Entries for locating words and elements

____________________

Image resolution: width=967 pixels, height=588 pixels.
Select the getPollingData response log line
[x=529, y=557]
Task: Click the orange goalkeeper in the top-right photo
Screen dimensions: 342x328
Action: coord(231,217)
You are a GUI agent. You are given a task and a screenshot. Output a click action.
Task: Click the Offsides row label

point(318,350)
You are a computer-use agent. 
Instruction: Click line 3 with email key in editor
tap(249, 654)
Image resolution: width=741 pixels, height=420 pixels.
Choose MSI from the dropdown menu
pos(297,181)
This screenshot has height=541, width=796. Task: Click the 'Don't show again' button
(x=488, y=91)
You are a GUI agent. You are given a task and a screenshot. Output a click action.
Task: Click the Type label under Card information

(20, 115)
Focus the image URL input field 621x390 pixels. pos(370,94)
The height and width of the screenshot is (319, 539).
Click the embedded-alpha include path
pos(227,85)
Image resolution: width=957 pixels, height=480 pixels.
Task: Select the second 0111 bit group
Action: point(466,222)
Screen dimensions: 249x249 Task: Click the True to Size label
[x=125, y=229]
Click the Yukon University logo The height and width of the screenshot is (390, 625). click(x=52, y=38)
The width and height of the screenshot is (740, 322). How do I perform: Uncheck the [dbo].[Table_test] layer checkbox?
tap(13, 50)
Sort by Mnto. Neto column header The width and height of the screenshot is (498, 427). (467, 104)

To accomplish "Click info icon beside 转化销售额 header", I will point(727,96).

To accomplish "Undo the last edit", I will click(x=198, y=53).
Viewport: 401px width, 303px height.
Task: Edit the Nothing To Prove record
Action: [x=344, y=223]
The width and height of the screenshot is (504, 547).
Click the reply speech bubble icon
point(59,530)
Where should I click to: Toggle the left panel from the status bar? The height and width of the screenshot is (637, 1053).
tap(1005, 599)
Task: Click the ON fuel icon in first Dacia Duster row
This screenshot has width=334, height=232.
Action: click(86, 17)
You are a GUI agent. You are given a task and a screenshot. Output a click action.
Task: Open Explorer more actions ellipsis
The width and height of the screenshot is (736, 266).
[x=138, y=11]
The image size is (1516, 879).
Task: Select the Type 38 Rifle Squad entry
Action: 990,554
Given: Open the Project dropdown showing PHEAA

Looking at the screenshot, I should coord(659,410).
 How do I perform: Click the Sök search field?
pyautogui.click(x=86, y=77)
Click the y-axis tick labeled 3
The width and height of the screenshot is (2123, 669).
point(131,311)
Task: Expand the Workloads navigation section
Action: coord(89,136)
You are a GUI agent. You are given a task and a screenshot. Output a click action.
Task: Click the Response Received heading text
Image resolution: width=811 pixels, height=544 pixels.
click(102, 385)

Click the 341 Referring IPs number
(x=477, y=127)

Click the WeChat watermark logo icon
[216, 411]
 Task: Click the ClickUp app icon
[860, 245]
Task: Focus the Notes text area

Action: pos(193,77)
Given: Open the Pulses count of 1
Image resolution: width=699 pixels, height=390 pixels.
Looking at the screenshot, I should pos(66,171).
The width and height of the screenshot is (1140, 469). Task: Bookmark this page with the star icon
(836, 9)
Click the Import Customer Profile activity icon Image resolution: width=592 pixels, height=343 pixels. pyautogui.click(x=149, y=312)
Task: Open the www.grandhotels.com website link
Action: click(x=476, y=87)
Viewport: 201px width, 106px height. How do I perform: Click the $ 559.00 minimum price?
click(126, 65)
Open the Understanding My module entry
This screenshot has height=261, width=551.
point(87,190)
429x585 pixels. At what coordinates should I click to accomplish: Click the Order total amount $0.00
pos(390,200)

____________________

To be done - Copy out all the rows above exactly as they appear.

Right answer -
Image resolution: width=967 pixels, height=588 pixels.
Select the getPollingData response log line
[x=529, y=557]
Task: Click the orange goalkeeper in the top-right photo
Screen dimensions: 342x328
Action: coord(231,217)
You are a GUI agent. You are given a task and a screenshot. Output a click action.
Task: Click the Offsides row label

point(318,350)
You are a computer-use agent. 
Instruction: Click line 3 with email key in editor
tap(249, 654)
Image resolution: width=741 pixels, height=420 pixels.
Choose MSI from the dropdown menu
pos(297,181)
This screenshot has height=541, width=796. Task: Click the 'Don't show again' button
(x=488, y=91)
You are a GUI agent. You are given a task and a screenshot. Output a click action.
Task: Click the Type label under Card information

(20, 115)
Focus the image URL input field 621x390 pixels. pos(370,94)
The height and width of the screenshot is (319, 539).
Click the embedded-alpha include path
pos(227,85)
Image resolution: width=957 pixels, height=480 pixels.
Task: Select the second 0111 bit group
Action: point(466,222)
Screen dimensions: 249x249 Task: Click the True to Size label
[x=125, y=229]
Click the Yukon University logo The height and width of the screenshot is (390, 625). click(x=52, y=38)
The width and height of the screenshot is (740, 322). How do I perform: Uncheck the [dbo].[Table_test] layer checkbox?
tap(13, 50)
Sort by Mnto. Neto column header The width and height of the screenshot is (498, 427). (467, 104)

To accomplish "Click info icon beside 转化销售额 header", I will point(727,96).

To accomplish "Undo the last edit", I will click(x=198, y=53).
Viewport: 401px width, 303px height.
Task: Edit the Nothing To Prove record
Action: [x=344, y=223]
The width and height of the screenshot is (504, 547).
Click the reply speech bubble icon
point(59,530)
Where should I click to: Toggle the left panel from the status bar? The height and width of the screenshot is (637, 1053).
tap(1005, 599)
Task: Click the ON fuel icon in first Dacia Duster row
This screenshot has width=334, height=232.
Action: click(86, 17)
You are a GUI agent. You are given a task and a screenshot. Output a click action.
Task: Open Explorer more actions ellipsis
The width and height of the screenshot is (736, 266).
[x=138, y=11]
The image size is (1516, 879).
Task: Select the Type 38 Rifle Squad entry
Action: 990,554
Given: Open the Project dropdown showing PHEAA

Looking at the screenshot, I should coord(659,410).
 How do I perform: Click the Sök search field?
pyautogui.click(x=86, y=77)
Click the y-axis tick labeled 3
The width and height of the screenshot is (2123, 669).
point(131,311)
Task: Expand the Workloads navigation section
Action: coord(89,136)
You are a GUI agent. You are given a task and a screenshot. Output a click action.
Task: Click the Response Received heading text
Image resolution: width=811 pixels, height=544 pixels.
click(102, 385)

Click the 341 Referring IPs number
(x=477, y=127)

Click the WeChat watermark logo icon
[216, 411]
 Task: Click the ClickUp app icon
[860, 245]
Task: Focus the Notes text area

Action: pos(193,77)
Given: Open the Pulses count of 1
Image resolution: width=699 pixels, height=390 pixels.
Looking at the screenshot, I should pos(66,171).
The width and height of the screenshot is (1140, 469). Task: Bookmark this page with the star icon
(836, 9)
Click the Import Customer Profile activity icon Image resolution: width=592 pixels, height=343 pixels. pyautogui.click(x=149, y=312)
Task: Open the www.grandhotels.com website link
Action: click(x=476, y=87)
Viewport: 201px width, 106px height. How do I perform: Click the $ 559.00 minimum price?
click(126, 65)
Open the Understanding My module entry
This screenshot has height=261, width=551.
point(87,190)
429x585 pixels. At what coordinates should I click to accomplish: Click the Order total amount $0.00
pos(390,200)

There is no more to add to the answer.